The lovely and talented Slackmistress commented earlier this week about blog readership, content, and presumed gender roles. Seeing as how I haven't been posting a lot lately, and when I have been it's usually all about projects and whatnot, and not about my inner emotional turmoils, it made me think about my own blogging history. Back when I first began writing an online journal in 1997, I was very emotionally transparent. I wrote as much about matters of the heart as anything else. In the last few years, I've made a very conscious decision to keep my entries more tied to information about actions than meditations on feelings.

My reason for doing so was largely because of how the online culture has evolved. The development of Livejournal and similar communities where there is no shortage of people willing to open a vein for the world to see led to to reconsider the value of my old writing style. The rise of emo music, and an entire subculture that seemed to scream "look at me! I'm in pain! Look! LOOK!!" caused a reaction in me that continues.

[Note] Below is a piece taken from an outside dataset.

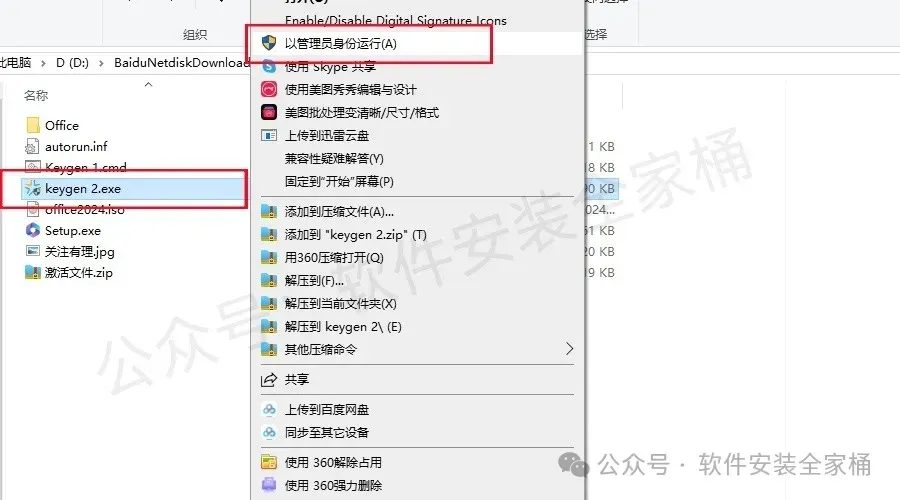Click the Skype share icon
This screenshot has width=900, height=500.
[x=269, y=66]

Maybe it's also that I'm just getting older. My personal sadness and frustrations seem much less important than they did back then. I remember telling Joseph once that I was a bit more emotionally guarded than I used to be, and he laughed and said that a guarded Dan was still way more emotionally open than any other male. Still, as the years have gone by I'm definitely emotionally much less open than I was when that crack was made.

So, is it "ok" for women to be emotionally revealing in their blogs while men can talk about politics and robots and video games? I don't really subscribe to gender roles in most matters, let alone this one. But I know that I'm less and less interested in emotional exhibitionism.

And I want to go on the record that Slack is not an emotional exhibitionist. She's actually been extremely controlled with what she puts out there, but also brutally honest. I just found it an interesting question.